Pareado com o roteiro, o elenco mostra um trabalho impecável e se faz uma grande força da obra. Saoirse Ronan e Laurie Metcalf são as maiores expoentes. A química e a entrega de ambas chegam a ser palpáveis. A primeira, transforma uma adolescente irritante numa pessoa carismática, enquanto a segunda carrega o peso da responsabilidade nos ombros e nos raros sorrisos.

Gerwig e Ronan no set

Além delas, Tracy Letts, na pele do pai Larry é um bem-vindo contraponto na relação das duas.
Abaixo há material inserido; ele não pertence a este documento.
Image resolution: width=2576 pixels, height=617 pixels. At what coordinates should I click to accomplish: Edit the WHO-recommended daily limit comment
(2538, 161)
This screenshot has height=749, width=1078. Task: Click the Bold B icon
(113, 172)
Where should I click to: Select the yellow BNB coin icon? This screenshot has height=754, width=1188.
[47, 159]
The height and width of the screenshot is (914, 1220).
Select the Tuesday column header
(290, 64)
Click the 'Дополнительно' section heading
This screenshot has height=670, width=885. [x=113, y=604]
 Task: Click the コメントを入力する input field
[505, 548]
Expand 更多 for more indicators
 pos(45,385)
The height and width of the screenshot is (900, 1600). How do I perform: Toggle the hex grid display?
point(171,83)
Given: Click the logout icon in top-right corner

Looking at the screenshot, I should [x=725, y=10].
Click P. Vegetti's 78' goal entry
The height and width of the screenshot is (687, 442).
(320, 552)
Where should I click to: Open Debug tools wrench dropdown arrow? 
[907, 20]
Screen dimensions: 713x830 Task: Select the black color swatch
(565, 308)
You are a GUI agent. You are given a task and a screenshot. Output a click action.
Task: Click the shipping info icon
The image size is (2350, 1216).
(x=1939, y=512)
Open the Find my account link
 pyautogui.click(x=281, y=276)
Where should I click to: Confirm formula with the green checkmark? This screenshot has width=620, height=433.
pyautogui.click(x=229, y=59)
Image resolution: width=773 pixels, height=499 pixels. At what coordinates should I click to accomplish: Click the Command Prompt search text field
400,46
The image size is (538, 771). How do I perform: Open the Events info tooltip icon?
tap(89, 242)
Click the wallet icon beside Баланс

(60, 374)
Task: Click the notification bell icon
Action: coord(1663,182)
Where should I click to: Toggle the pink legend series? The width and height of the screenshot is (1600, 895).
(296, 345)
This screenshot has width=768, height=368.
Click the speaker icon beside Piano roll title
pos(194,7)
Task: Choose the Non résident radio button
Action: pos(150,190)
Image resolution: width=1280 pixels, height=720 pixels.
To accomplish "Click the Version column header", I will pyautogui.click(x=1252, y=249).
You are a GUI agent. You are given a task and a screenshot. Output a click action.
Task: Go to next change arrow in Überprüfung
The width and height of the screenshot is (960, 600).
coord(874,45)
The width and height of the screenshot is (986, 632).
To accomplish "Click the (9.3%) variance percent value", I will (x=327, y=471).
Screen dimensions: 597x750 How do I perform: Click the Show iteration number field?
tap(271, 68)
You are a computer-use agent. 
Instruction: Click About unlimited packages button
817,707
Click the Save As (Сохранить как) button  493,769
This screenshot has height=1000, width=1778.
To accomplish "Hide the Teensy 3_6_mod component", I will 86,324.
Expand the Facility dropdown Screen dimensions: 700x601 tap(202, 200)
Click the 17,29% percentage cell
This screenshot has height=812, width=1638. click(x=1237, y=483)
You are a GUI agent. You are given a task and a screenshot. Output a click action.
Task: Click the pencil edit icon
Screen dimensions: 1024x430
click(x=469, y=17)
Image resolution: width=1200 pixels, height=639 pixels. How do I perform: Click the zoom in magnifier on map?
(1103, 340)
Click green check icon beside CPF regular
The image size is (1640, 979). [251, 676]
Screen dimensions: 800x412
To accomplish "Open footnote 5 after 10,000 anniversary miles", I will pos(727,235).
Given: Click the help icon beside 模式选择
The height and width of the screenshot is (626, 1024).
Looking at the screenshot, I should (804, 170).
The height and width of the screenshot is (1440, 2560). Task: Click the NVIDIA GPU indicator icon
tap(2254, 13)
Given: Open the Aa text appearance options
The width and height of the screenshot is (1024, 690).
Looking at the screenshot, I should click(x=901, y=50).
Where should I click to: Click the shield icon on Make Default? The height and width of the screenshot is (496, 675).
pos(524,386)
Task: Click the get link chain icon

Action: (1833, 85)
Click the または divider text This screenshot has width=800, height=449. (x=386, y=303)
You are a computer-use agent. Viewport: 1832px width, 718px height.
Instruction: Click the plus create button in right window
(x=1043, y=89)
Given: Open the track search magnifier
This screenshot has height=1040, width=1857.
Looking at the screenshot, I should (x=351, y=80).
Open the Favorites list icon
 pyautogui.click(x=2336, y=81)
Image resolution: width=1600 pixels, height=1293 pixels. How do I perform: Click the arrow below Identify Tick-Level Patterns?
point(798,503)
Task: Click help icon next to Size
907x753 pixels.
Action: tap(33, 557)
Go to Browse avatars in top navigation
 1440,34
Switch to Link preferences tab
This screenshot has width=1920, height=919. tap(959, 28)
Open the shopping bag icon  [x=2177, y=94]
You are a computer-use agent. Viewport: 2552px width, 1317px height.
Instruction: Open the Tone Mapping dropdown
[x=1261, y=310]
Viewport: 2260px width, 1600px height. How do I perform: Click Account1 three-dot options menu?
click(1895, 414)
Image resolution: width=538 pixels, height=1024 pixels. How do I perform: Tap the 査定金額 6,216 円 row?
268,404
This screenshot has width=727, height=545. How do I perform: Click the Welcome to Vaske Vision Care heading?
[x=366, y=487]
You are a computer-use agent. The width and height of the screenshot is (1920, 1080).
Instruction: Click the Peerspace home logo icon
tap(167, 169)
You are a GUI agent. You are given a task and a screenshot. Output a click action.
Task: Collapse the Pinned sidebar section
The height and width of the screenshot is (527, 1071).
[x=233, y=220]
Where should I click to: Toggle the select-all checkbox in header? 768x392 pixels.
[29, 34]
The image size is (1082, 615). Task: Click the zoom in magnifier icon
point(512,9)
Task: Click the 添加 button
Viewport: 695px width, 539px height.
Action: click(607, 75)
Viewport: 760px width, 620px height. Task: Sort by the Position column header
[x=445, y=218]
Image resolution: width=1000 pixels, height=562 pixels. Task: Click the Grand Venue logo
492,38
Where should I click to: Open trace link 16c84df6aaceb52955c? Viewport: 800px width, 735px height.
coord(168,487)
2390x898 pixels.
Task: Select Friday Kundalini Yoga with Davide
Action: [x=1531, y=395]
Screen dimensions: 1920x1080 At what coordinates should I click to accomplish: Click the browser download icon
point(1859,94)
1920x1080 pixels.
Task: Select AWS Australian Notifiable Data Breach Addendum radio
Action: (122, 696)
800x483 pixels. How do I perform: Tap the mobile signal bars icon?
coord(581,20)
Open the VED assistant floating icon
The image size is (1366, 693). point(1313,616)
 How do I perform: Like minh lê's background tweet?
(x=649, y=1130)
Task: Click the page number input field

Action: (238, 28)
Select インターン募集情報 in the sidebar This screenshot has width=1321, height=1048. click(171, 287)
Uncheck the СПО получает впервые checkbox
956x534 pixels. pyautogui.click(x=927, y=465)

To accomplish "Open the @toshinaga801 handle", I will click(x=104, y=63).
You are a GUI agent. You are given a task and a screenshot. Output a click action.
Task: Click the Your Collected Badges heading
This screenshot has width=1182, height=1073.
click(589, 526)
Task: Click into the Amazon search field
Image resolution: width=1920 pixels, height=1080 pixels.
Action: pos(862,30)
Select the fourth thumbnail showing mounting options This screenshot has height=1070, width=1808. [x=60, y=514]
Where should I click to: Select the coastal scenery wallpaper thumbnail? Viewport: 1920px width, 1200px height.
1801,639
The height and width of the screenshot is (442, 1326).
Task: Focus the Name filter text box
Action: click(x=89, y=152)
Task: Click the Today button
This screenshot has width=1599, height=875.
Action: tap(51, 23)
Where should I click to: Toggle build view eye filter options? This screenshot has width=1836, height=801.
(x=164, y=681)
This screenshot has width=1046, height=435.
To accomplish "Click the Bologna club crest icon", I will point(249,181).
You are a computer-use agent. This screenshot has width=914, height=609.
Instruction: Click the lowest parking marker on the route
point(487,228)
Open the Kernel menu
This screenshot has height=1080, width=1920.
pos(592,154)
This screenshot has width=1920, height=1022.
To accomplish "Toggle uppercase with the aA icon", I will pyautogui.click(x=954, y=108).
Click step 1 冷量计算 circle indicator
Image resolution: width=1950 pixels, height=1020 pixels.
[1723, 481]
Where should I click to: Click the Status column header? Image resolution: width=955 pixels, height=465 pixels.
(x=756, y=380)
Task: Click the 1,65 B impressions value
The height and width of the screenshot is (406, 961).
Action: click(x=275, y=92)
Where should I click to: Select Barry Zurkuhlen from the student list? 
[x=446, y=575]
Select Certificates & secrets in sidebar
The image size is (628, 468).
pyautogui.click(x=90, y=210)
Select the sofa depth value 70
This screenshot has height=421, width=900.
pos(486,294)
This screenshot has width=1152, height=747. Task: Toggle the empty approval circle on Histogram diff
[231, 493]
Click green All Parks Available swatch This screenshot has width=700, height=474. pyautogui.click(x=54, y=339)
Doce e amistoso, Larry é o equilíbrio de um lar tão verdadeiro.

Lady Bird – A Hora de Voar não é a obra mais original do ano e nem mesmo a mais ousada. Sua semelhança com a vida real até deixa um gostinho de clichê. Mas não se engane, o que vemos aqui é uma representação muito fiel do que é a vida e das nuances da transição definitiva de personalidade. Um filme bem escrito e de um ritmo constante, sem grandes momentos dramáticos, mas que é, acima de tudo, honesto.